### Problem description
Copy the records below line for line, with no changes.

======== Material for this exercise

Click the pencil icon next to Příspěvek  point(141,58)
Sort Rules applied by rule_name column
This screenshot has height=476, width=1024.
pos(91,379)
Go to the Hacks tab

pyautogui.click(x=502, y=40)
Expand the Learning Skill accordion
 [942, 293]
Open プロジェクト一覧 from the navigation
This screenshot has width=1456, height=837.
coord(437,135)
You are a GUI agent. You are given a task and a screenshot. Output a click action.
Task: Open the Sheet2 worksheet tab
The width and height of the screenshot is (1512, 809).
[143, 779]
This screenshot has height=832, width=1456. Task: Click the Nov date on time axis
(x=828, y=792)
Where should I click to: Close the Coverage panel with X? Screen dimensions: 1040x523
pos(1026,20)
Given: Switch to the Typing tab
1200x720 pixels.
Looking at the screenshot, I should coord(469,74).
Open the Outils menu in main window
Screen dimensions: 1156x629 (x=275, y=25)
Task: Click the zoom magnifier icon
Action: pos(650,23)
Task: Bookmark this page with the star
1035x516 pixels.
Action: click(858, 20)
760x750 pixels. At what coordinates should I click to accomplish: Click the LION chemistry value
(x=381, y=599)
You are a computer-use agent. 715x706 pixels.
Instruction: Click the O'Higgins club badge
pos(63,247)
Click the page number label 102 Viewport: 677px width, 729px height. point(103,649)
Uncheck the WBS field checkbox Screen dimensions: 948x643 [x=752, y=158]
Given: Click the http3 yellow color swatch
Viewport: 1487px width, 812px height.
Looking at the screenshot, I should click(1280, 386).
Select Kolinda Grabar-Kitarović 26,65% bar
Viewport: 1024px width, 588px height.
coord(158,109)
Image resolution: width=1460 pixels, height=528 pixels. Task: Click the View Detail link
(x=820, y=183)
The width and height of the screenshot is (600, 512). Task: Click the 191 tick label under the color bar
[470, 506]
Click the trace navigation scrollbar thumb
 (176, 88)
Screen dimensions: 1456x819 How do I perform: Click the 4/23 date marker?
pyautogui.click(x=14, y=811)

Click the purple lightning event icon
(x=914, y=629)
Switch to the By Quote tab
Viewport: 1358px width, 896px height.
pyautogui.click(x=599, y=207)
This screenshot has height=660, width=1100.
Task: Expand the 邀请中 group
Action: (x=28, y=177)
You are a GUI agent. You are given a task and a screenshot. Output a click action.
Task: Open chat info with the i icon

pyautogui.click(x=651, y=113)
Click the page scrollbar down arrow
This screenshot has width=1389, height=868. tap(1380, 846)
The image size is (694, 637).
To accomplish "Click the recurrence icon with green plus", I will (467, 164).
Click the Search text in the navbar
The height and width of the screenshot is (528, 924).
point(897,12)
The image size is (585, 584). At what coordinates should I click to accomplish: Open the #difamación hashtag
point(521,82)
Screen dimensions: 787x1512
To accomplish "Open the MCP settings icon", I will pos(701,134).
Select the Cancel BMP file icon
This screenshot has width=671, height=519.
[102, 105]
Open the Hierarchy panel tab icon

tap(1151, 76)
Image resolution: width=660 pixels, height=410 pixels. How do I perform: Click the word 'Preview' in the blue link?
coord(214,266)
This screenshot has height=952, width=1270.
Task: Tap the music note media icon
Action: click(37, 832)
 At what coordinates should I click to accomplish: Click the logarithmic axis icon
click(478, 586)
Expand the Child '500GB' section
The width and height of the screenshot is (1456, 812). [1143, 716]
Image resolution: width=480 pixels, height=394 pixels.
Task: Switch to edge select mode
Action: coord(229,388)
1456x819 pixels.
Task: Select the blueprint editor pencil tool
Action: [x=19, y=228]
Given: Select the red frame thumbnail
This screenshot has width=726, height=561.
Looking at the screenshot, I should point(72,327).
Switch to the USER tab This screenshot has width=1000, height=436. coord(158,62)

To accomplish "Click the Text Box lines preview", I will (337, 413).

================

### Output of the task
Click the pencil icon next to Příspěvek  point(141,58)
Sort Rules applied by rule_name column
This screenshot has height=476, width=1024.
pos(91,379)
Go to the Hacks tab

pyautogui.click(x=502, y=40)
Expand the Learning Skill accordion
 [942, 293]
Open プロジェクト一覧 from the navigation
This screenshot has width=1456, height=837.
coord(437,135)
You are a GUI agent. You are given a task and a screenshot. Output a click action.
Task: Open the Sheet2 worksheet tab
The width and height of the screenshot is (1512, 809).
[143, 779]
This screenshot has height=832, width=1456. Task: Click the Nov date on time axis
(x=828, y=792)
Where should I click to: Close the Coverage panel with X? Screen dimensions: 1040x523
pos(1026,20)
Given: Switch to the Typing tab
1200x720 pixels.
Looking at the screenshot, I should coord(469,74).
Open the Outils menu in main window
Screen dimensions: 1156x629 (x=275, y=25)
Task: Click the zoom magnifier icon
Action: pos(650,23)
Task: Bookmark this page with the star
1035x516 pixels.
Action: click(858, 20)
760x750 pixels. At what coordinates should I click to accomplish: Click the LION chemistry value
(x=381, y=599)
You are a computer-use agent. 715x706 pixels.
Instruction: Click the O'Higgins club badge
pos(63,247)
Click the page number label 102 Viewport: 677px width, 729px height. point(103,649)
Uncheck the WBS field checkbox Screen dimensions: 948x643 [x=752, y=158]
Given: Click the http3 yellow color swatch
Viewport: 1487px width, 812px height.
Looking at the screenshot, I should click(1280, 386).
Select Kolinda Grabar-Kitarović 26,65% bar
Viewport: 1024px width, 588px height.
coord(158,109)
Image resolution: width=1460 pixels, height=528 pixels. Task: Click the View Detail link
(x=820, y=183)
The width and height of the screenshot is (600, 512). Task: Click the 191 tick label under the color bar
[470, 506]
Click the trace navigation scrollbar thumb
 (176, 88)
Screen dimensions: 1456x819 How do I perform: Click the 4/23 date marker?
pyautogui.click(x=14, y=811)

Click the purple lightning event icon
(x=914, y=629)
Switch to the By Quote tab
Viewport: 1358px width, 896px height.
pyautogui.click(x=599, y=207)
This screenshot has height=660, width=1100.
Task: Expand the 邀请中 group
Action: (x=28, y=177)
You are a GUI agent. You are given a task and a screenshot. Output a click action.
Task: Open chat info with the i icon

pyautogui.click(x=651, y=113)
Click the page scrollbar down arrow
This screenshot has width=1389, height=868. tap(1380, 846)
The image size is (694, 637).
To accomplish "Click the recurrence icon with green plus", I will (467, 164).
Click the Search text in the navbar
The height and width of the screenshot is (528, 924).
point(897,12)
The image size is (585, 584). At what coordinates should I click to accomplish: Open the #difamación hashtag
point(521,82)
Screen dimensions: 787x1512
To accomplish "Open the MCP settings icon", I will pos(701,134).
Select the Cancel BMP file icon
This screenshot has width=671, height=519.
[102, 105]
Open the Hierarchy panel tab icon

tap(1151, 76)
Image resolution: width=660 pixels, height=410 pixels. How do I perform: Click the word 'Preview' in the blue link?
coord(214,266)
This screenshot has height=952, width=1270.
Task: Tap the music note media icon
Action: click(37, 832)
 At what coordinates should I click to accomplish: Click the logarithmic axis icon
click(478, 586)
Expand the Child '500GB' section
The width and height of the screenshot is (1456, 812). [1143, 716]
Image resolution: width=480 pixels, height=394 pixels.
Task: Switch to edge select mode
Action: coord(229,388)
1456x819 pixels.
Task: Select the blueprint editor pencil tool
Action: [x=19, y=228]
Given: Select the red frame thumbnail
This screenshot has width=726, height=561.
Looking at the screenshot, I should point(72,327).
Switch to the USER tab This screenshot has width=1000, height=436. coord(158,62)

To accomplish "Click the Text Box lines preview", I will (337, 413).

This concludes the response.